In the world of music ghost notes exist as sounds that are played, that provide texture and nuance, but are not necessarily part of the musical score. They are not ignorable either. If someone didn’t play the ghost notes, they would be missed. They are an integral part of the music.
In a world in which right and wrong, black and white, good and bad, real and unreal, and other binary paradigms are continually promoted it is important to have practices and analogies that point to nuance, the space in between things, and the reality that not everything is fit into a this or that system. Here’s one way to think about this:
Real notes exist. For sure. No questions asked. It is easily observable, and very few people would question it. The notes of the melody of a song that are played are in this category.
Unreal notes do not exist. No questions asked. It is easily observed to not be there, and very few people would question it. In their place we hear only silence. The notes that are neither written nor played in the melody of a song would be in this category.
Ghost notes live in between the real and the unreal.

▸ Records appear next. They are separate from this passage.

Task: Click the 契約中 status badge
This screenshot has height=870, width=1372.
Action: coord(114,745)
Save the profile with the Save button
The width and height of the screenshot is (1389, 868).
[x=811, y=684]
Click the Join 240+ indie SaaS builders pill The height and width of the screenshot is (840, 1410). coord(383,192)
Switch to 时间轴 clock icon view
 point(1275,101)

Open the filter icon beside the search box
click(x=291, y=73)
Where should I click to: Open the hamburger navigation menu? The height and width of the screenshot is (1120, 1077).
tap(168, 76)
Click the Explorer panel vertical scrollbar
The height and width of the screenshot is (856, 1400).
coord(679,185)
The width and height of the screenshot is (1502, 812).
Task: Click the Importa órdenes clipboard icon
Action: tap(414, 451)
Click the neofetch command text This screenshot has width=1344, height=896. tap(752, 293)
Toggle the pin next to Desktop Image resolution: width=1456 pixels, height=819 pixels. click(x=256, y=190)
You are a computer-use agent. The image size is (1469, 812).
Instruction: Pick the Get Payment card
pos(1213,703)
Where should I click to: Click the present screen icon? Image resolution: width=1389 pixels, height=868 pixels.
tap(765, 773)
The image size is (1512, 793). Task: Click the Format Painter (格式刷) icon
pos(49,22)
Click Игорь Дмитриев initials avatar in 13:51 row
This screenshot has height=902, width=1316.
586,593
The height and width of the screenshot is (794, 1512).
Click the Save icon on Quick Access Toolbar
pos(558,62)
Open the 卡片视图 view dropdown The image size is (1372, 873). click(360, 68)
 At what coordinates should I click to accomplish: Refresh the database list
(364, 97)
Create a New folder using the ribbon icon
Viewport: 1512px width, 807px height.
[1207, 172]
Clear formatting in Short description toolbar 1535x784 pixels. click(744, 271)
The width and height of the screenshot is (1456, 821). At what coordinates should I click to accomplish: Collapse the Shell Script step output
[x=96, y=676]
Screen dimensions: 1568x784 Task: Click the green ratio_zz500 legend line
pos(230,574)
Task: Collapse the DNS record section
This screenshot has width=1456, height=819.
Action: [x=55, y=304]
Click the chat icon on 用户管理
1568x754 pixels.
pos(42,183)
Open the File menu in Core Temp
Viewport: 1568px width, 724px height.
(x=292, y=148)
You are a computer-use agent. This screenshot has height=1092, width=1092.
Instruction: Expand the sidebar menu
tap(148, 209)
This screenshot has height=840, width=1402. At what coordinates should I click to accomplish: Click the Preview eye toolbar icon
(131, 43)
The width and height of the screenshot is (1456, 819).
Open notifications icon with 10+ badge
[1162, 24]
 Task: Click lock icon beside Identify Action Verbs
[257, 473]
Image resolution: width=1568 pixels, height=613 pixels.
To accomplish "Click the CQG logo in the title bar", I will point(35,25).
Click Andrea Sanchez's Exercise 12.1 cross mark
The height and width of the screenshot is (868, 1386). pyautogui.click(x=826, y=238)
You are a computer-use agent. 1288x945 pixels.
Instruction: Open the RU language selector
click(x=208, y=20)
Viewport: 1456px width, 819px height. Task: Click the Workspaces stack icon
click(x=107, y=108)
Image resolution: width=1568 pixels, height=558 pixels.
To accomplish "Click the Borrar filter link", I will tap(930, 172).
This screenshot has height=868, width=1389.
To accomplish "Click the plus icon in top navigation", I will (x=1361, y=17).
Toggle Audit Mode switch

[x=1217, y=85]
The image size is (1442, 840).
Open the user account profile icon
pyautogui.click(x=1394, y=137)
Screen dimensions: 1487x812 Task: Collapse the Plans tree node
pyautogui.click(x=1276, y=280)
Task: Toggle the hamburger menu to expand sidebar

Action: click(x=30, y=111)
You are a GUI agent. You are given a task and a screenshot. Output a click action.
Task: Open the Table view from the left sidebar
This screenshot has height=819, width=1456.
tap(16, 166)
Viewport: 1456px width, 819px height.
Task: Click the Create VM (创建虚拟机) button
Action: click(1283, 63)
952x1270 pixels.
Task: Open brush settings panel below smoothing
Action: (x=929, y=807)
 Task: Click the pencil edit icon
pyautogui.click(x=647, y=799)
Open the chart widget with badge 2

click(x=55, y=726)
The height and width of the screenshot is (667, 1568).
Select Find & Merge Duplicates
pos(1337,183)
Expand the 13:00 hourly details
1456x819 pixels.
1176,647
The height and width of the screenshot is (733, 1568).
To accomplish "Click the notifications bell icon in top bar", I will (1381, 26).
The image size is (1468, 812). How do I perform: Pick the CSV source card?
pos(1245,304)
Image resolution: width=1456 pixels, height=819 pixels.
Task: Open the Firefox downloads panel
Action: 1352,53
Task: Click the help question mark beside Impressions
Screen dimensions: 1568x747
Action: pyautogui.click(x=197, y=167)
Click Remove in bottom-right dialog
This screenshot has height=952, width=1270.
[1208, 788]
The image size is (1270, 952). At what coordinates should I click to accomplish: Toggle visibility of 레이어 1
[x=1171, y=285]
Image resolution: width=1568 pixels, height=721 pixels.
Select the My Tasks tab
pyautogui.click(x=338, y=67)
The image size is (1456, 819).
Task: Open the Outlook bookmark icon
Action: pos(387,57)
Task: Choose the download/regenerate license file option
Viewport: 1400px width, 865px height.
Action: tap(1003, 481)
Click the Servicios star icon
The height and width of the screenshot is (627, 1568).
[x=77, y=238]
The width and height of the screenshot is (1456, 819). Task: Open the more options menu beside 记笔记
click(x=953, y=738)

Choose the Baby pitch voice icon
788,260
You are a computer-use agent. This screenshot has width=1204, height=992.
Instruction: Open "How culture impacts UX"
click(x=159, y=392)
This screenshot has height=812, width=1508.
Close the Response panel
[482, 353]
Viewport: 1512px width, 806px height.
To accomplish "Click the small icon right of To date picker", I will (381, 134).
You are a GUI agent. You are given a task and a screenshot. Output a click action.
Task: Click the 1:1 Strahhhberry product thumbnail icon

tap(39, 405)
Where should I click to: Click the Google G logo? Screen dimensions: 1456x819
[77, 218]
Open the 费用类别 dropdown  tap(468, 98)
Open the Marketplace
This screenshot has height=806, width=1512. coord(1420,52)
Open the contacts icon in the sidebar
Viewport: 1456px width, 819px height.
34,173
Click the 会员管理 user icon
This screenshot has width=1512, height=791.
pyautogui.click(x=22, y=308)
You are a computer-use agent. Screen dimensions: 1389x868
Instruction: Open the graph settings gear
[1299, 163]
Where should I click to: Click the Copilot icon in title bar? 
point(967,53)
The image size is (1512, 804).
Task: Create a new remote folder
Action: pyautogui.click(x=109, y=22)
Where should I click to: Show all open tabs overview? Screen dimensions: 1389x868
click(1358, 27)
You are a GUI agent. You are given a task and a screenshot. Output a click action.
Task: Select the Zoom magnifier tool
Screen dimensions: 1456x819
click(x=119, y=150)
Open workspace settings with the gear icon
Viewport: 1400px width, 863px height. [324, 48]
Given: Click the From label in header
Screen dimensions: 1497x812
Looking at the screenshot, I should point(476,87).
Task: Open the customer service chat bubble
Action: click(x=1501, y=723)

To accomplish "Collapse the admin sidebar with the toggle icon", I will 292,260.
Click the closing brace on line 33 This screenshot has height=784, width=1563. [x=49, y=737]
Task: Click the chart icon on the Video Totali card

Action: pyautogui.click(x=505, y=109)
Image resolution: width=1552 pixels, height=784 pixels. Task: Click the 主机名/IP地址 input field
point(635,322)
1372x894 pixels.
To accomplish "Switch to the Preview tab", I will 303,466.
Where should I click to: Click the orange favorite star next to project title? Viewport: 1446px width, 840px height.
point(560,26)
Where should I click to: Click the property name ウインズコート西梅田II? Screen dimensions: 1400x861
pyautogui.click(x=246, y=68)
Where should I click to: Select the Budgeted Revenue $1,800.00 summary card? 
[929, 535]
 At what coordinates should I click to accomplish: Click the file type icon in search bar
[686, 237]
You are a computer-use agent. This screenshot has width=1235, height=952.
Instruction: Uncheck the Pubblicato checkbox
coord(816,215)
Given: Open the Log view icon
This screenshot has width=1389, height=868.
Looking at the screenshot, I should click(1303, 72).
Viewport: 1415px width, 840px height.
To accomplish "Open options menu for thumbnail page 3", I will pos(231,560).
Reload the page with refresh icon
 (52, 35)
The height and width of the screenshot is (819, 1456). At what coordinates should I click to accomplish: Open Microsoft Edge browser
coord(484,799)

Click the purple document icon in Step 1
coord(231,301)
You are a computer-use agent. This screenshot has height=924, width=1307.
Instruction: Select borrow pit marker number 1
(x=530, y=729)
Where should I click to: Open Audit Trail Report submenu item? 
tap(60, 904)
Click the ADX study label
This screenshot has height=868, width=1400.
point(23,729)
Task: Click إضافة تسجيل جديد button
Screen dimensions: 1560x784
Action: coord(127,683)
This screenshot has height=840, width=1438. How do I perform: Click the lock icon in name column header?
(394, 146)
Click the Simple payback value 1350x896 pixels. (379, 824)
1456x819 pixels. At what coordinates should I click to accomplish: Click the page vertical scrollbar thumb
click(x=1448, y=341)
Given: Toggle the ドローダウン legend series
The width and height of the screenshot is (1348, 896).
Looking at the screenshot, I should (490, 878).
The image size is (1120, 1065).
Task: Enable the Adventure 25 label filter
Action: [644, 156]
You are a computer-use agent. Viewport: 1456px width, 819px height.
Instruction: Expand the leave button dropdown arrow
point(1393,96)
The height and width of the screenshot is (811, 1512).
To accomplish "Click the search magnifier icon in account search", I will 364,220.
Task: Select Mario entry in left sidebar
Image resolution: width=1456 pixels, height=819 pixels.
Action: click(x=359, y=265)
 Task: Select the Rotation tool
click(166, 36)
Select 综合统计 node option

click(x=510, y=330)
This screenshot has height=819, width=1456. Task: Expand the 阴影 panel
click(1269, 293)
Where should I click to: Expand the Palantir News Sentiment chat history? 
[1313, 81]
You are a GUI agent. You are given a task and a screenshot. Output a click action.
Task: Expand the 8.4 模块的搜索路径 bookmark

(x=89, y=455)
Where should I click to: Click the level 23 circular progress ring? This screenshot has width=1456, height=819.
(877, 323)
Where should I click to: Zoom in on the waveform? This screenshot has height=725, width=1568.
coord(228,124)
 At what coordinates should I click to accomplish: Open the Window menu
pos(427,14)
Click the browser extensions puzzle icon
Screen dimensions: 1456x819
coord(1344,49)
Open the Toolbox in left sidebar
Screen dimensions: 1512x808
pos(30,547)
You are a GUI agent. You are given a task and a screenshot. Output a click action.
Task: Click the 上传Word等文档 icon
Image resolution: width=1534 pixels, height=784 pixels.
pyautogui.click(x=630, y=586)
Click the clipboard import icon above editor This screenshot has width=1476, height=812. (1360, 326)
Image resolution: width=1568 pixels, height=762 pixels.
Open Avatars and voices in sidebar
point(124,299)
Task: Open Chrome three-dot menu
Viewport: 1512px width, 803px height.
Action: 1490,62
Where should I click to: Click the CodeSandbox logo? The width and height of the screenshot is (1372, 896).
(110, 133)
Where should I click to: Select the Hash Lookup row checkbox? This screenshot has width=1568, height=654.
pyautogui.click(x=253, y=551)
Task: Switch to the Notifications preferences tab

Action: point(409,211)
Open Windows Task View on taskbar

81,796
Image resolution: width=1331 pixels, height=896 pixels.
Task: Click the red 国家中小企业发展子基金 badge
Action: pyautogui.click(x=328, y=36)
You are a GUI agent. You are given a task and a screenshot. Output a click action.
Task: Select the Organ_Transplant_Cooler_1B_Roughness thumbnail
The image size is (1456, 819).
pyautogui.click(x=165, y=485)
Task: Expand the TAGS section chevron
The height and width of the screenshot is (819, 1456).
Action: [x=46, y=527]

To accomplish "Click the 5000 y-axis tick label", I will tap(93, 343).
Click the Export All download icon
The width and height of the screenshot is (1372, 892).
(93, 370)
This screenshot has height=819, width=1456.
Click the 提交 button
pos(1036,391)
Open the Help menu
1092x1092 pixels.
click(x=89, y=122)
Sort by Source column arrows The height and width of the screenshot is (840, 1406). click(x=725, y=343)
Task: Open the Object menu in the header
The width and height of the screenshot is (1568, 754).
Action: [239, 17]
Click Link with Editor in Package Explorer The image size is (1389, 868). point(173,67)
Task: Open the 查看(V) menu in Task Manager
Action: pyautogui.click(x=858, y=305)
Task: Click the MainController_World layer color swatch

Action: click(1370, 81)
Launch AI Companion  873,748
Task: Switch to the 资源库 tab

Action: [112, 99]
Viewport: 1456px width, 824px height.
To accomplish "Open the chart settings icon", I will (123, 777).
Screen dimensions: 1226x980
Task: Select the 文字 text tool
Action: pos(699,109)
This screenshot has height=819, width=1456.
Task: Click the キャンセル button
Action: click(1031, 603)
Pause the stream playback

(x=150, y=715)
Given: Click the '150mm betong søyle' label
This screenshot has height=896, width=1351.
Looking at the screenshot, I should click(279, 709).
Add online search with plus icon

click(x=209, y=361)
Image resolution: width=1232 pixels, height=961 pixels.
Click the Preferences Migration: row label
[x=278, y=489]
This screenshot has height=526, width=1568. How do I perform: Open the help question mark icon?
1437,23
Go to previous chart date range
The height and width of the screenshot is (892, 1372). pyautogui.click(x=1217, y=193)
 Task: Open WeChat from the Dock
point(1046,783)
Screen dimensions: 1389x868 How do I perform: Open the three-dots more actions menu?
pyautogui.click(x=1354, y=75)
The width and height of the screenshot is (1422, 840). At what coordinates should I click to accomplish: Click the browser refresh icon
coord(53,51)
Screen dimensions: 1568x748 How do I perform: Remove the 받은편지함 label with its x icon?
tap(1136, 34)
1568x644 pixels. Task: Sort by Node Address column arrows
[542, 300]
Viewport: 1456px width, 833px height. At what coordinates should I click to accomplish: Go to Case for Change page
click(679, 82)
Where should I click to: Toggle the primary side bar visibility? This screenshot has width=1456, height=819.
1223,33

They are questioned as to their existence, as they are not easily observable. They often melt into the surrounding real notes. But they are the glue, the connective tissue between the silence and the song. They provide character, commentary, and fluidity, to what would otherwise by a singular melodic line.
We can rely on the fact that real notes will make themselves known and notes that are not real will be equally as evident. To the contrary, we must pay attention to hear the ghost notes. We must practice harder as a player to control our ghost notes. Otherwise the music will sound binary – the notes being either real or not – and we will lose the ability to fill the spaces in between.
The same is true outside of the world of music.